CEMAATLER DİYANETE BAĞLANAMAZ-3

Devletten bir kuruş para istemeden devlet ve millet için gece- gündüz mesai yapan bu isimsiz kahramanları rencide etmemek lazımdır.

Sabah namazında mesaiye başlayan ve yatsı namazına kadar mesai yapan ve asgari ücretle çalışan ehli-i sünnet kuruluşlarını küstürmemek lazım.

Devletten para istemiyor, personelini kendisi yetiştiriyor ve Ömer Halisidemir gibi vatan sevgisini dar zamanlarda ortaya koyuyor.

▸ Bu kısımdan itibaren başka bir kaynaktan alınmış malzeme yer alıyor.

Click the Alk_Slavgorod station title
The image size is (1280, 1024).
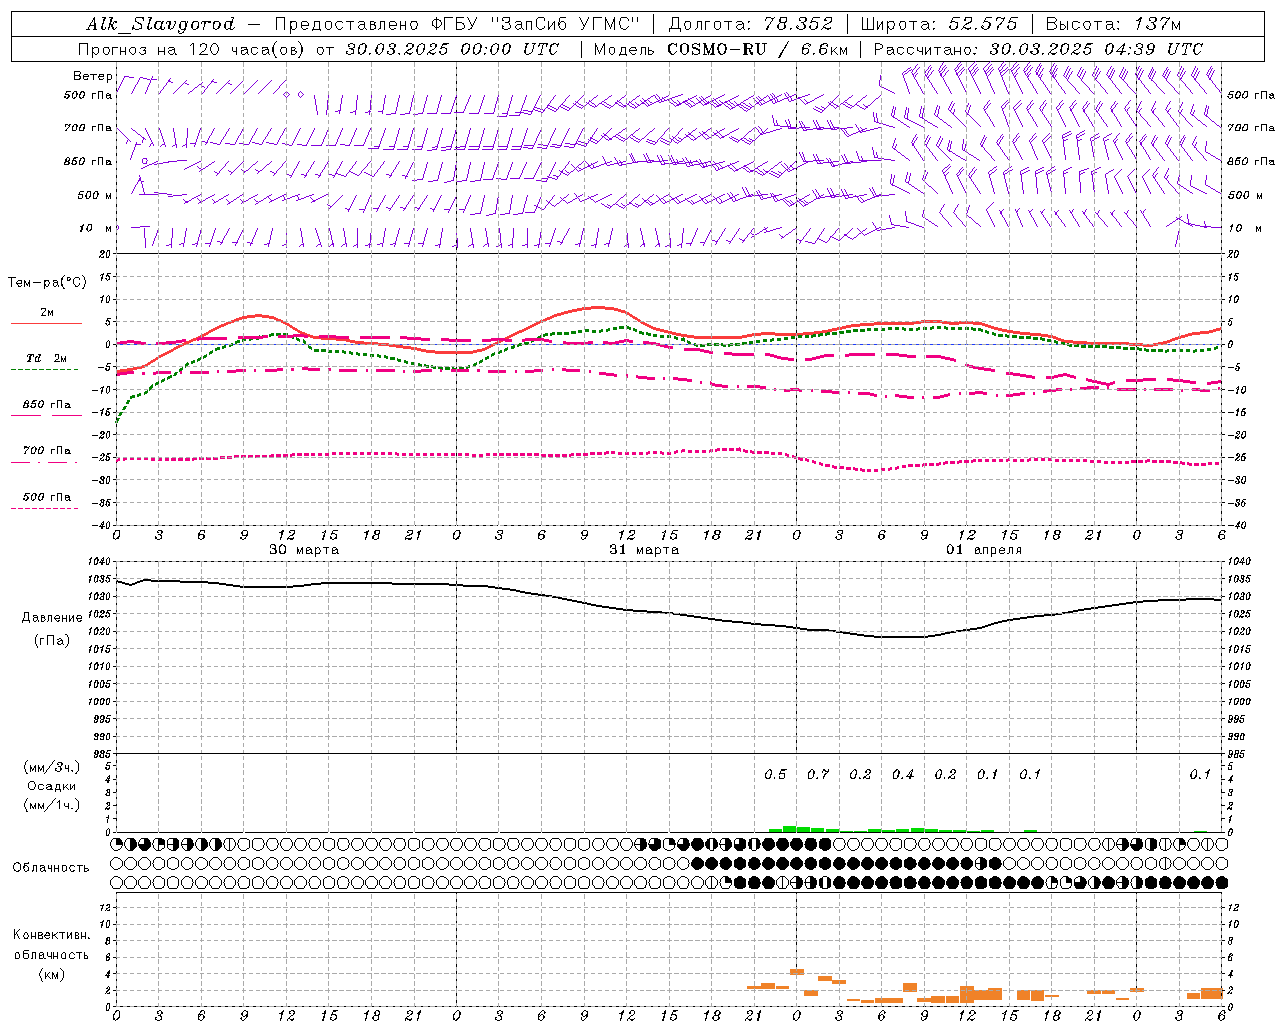160,24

Niye bu kuruluşların üzerine gidiliyor?

Her yemekten sonra devlete dua eden, derse başlarken geçmişine dua ederek başlayan, esnaf ve sanayicinin ayağına kadar giderek karşılıksız (çay bile içmeyi reddeden) Kur’an-ı Kerim okutan, müesseselerinde bayrak için hususi kutularda özenle muhafaza eden, temiz olmayı “kirletmemek” olarak anlatan bu ehl-i sünnet kuruluşlara millet sahip çıkıyor.

Devletimizin de sahip çıkacağına ümidimiz vardır.

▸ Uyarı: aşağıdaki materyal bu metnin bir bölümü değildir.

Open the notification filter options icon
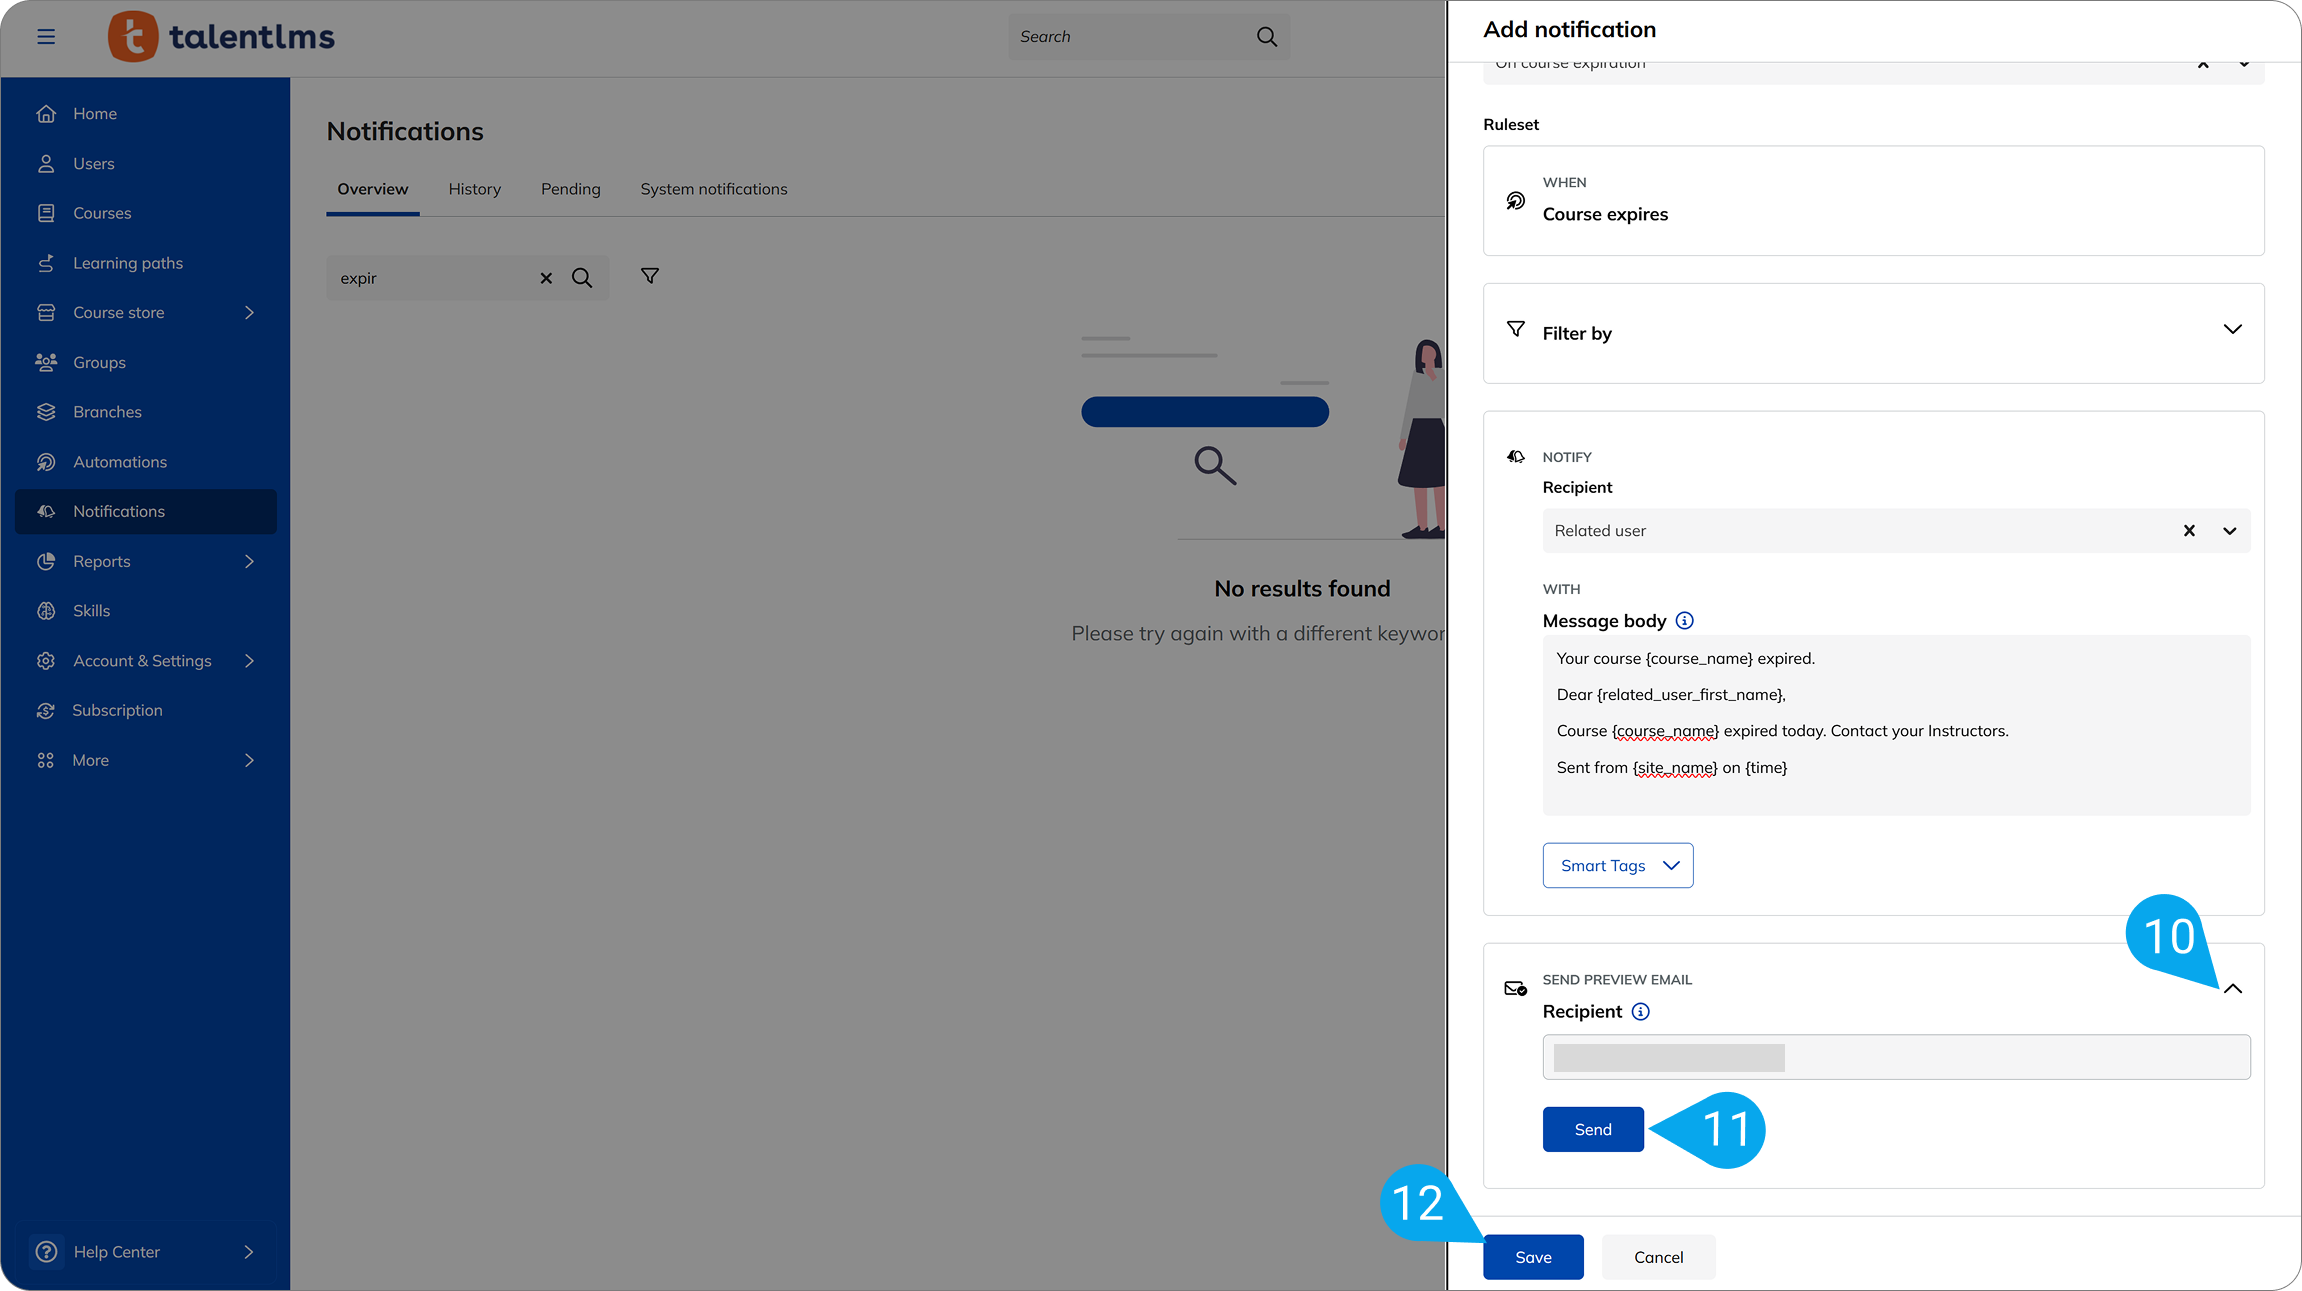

Milletimizin bağrından çıkan, milletimize ve devletimize hizmet eden ehl-i sünnet kuruluşlarına sahip çıkmak her akl-ı selim insanın vazifesi olmalıdır.

Fetö, Adnan Oktar ve benzerleri ehl-i sünnet kuruluşlarının kıymetlerinin anlaşılmasına vesile olmalıdır.

Sonuç olarak cemaatlerin diyanete bağlanması demek, devlet ve millet için cevval olan kuruluşların elinin ayağının “bağlanması” demektir.

Devletimizin görevi hür ve müstakil faaliyet gösteren kuruluşları destekleyerek güçlenmesini temin etmektir.

Kalpazanlar para basıyor diye paraların tedavülü yasaklanmıyor.

Son bir hatırlatma; dini hizmetler memur anlayışla yapılmaz. Bizdeki memur anlayışı 08.00-17.00 arasında caridir.

Sözünü ettiğimiz ehl-i sünnet kuruluşlarında mesai sadece sabah namazından başlayıp yatsı namazıyla son bulmaz. 24 saat daimi olarak hazırdırlar.

Devlet-millet bütünlüğüne katkı sağlayan, Osmanlı döneminde devletin misyonunun bir kısmını (emr-i bil mağruf nehy-i an’il münker) yerine getiren, devletten tek kuruş almadan kendi binalarını yapan, personelini yetiştiren ve ücretini ödeyen ve sosyal barışın temini hususunda katma değer sağlayan bu ehl-i sünnet kuruluşlarına engel olmamak en mühim vatan vazifesidir.

Not: Cemaat kavramıyla kast etmek istediğimiz ehl-i sünnet kuruluşlardır. Azınlık cemaatlerine kimse dokunamaz zaten. Tanzimat’tan sonra azınlık cemaatleri “dokunulmaz” bir hüviyete büründürülmüştür. Cumhuriyet ile birlikte azınlık cemaatlerinin dokunulmazlıkları tahkim edilmiştir. 2010 yılında azınlık vakıflarına ait mülkler iade edilmiştir. Meraklısı için söyleyelim; azınlık cemaati demek, gayrimüslim cemaati demektir.